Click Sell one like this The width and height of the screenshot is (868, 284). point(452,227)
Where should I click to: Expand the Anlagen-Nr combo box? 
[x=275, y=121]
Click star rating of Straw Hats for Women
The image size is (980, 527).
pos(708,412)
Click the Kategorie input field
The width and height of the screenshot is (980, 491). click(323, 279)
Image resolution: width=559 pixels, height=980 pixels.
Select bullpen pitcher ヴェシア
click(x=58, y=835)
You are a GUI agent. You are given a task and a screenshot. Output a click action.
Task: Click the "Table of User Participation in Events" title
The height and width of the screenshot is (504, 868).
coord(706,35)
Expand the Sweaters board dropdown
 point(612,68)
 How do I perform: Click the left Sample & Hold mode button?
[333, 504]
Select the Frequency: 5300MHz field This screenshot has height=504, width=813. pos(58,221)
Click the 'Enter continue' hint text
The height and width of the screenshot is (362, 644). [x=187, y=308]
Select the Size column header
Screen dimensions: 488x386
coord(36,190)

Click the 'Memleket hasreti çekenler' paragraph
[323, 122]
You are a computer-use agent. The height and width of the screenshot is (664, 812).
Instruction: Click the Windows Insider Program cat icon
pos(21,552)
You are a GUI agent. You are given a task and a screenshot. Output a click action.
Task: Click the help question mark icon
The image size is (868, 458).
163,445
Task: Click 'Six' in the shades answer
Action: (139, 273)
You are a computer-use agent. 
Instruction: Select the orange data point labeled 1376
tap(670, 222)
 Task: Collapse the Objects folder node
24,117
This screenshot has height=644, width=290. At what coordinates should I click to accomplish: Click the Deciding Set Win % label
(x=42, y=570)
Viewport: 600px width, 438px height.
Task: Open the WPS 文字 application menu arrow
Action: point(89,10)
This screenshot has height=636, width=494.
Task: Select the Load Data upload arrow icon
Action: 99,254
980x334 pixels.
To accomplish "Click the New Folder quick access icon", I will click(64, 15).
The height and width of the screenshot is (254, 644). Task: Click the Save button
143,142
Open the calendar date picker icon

▬▬▬▬▬▬▬▬▬▬

Description of the task:
Read the lines above. Gather those in which the string "computer" is found.

Response:
You are a computer-use agent. The height and width of the screenshot is (664, 812).
You are a computer-use agent. 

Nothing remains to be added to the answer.